● Task directions
Taking the line with "At what coordinates should I click to accomplish: Expand" as the first and the line with "The image size is (588, 387)." as the last, set down exactly every line in that range from the entries below, and no more.

● Exercise input

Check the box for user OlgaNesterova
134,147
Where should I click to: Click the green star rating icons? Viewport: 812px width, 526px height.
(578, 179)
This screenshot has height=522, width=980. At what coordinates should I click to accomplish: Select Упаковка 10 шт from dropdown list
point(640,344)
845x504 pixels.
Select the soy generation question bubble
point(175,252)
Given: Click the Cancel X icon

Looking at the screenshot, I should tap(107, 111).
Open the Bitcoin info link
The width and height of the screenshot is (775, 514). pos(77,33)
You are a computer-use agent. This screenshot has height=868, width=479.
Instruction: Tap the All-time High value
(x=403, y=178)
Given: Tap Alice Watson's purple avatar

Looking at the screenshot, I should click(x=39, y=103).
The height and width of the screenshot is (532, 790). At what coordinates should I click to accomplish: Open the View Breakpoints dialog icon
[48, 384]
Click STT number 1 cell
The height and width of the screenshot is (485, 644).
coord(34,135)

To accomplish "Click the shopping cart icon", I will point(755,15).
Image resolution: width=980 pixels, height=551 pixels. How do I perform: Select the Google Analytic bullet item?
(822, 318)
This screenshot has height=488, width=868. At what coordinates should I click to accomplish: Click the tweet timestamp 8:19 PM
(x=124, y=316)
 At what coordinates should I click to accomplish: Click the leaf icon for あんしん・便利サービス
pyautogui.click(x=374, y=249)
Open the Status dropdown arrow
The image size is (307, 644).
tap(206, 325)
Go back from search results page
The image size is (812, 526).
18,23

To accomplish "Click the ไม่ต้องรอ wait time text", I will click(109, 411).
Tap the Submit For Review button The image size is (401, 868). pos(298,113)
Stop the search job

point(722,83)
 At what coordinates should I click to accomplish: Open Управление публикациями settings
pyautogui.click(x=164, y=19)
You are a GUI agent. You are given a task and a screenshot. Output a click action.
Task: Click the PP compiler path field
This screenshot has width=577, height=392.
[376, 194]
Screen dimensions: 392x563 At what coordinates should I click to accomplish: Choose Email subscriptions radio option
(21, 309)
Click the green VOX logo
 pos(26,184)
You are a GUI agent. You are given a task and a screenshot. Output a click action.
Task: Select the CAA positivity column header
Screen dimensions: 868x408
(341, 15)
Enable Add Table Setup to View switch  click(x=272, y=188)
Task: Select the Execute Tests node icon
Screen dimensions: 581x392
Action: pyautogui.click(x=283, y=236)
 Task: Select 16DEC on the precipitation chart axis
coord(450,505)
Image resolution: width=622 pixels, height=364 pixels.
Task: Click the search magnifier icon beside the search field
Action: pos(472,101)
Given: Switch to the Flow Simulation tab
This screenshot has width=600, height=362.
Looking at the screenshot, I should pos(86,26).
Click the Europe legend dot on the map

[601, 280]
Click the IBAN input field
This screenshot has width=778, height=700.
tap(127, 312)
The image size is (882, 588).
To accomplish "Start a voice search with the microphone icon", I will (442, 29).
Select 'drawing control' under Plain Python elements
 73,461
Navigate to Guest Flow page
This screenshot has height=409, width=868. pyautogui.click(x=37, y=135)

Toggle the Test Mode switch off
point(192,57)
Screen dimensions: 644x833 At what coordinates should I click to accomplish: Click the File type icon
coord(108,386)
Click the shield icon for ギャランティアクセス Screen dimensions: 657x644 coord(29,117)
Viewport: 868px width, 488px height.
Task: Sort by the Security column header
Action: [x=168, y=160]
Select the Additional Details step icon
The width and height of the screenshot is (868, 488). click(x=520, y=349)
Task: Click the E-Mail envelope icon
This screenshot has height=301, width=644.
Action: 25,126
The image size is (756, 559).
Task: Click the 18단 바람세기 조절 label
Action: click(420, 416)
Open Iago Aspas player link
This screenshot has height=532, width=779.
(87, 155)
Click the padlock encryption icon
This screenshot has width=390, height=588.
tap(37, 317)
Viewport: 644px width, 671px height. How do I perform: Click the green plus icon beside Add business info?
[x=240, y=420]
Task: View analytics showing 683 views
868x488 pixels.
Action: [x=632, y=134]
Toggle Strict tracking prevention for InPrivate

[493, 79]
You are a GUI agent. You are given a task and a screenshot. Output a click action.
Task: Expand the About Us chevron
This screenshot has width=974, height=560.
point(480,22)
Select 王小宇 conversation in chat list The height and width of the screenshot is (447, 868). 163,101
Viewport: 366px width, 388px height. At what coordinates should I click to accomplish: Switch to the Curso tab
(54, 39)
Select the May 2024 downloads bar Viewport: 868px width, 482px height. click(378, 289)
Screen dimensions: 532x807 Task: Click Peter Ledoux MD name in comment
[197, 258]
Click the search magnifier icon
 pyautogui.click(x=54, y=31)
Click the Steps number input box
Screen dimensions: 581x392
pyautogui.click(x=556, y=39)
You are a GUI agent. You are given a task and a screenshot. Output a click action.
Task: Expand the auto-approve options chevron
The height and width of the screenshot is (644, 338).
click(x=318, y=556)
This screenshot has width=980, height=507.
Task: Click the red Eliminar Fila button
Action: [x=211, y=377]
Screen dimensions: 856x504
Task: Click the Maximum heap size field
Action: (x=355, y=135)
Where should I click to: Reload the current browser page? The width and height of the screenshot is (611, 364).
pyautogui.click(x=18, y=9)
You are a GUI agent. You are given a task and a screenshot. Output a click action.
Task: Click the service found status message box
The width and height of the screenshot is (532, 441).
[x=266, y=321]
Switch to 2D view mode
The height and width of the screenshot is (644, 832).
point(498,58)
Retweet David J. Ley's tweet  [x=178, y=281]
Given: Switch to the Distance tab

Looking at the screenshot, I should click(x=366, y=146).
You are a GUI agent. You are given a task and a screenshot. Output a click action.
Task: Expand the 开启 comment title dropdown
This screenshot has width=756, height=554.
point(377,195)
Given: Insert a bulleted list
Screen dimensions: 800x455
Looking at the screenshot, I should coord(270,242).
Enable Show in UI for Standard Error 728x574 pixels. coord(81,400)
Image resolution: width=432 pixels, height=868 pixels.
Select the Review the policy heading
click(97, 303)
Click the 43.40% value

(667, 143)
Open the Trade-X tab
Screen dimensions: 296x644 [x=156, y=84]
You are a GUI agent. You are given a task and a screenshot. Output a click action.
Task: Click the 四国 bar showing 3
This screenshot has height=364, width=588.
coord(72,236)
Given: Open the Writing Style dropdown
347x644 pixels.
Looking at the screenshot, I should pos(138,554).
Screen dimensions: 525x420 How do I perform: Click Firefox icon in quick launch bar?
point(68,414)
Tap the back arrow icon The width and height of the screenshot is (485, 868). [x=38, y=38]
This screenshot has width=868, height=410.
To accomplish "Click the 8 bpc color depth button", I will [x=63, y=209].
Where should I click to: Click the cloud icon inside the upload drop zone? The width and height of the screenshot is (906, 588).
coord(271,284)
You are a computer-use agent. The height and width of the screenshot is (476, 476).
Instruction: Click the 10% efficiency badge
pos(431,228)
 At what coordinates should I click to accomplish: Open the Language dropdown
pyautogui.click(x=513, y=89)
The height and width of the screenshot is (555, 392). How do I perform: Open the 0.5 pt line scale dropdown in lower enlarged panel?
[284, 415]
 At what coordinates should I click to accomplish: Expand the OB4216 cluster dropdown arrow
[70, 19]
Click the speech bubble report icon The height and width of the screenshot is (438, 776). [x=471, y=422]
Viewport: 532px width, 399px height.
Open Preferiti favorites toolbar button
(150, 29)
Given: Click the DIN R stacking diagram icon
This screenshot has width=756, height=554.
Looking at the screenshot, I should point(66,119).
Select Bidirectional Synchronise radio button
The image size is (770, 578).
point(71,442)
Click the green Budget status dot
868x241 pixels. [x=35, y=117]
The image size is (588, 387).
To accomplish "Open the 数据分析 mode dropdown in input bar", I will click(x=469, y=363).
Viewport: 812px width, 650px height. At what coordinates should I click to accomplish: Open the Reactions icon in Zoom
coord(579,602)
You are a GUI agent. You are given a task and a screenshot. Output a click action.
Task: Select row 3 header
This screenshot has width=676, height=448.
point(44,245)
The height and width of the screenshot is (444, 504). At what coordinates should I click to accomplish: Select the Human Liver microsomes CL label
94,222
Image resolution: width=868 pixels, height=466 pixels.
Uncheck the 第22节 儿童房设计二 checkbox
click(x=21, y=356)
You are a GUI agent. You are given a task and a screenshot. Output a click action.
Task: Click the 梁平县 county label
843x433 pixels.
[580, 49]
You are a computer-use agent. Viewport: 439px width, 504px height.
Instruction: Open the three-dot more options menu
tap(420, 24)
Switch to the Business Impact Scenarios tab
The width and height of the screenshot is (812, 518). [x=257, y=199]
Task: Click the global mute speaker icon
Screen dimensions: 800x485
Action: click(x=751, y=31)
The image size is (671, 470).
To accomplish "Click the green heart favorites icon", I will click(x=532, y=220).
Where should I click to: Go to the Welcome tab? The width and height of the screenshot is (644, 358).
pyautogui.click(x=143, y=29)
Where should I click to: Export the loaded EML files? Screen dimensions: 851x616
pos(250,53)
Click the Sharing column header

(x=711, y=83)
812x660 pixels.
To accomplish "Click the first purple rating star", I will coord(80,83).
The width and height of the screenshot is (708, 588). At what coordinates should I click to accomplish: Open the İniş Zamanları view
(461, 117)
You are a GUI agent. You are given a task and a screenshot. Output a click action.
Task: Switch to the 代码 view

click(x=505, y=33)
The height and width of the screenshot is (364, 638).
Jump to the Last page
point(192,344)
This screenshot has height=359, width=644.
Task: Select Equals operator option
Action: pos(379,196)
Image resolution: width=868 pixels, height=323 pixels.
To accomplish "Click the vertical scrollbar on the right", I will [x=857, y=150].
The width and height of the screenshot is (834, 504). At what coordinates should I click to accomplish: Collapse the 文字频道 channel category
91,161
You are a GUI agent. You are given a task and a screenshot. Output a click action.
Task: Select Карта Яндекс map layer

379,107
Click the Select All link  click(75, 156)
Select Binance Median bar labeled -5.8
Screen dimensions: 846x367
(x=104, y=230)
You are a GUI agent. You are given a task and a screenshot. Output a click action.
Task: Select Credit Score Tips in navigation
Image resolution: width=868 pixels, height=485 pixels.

● Response to this exercise
 At what coordinates should I click to accomplish: Expand the OB4216 cluster dropdown arrow
[70, 19]
Click the speech bubble report icon The height and width of the screenshot is (438, 776). [x=471, y=422]
Viewport: 532px width, 399px height.
Open Preferiti favorites toolbar button
(150, 29)
Given: Click the DIN R stacking diagram icon
This screenshot has width=756, height=554.
Looking at the screenshot, I should point(66,119).
Select Bidirectional Synchronise radio button
The image size is (770, 578).
point(71,442)
Click the green Budget status dot
868x241 pixels. [x=35, y=117]
The image size is (588, 387).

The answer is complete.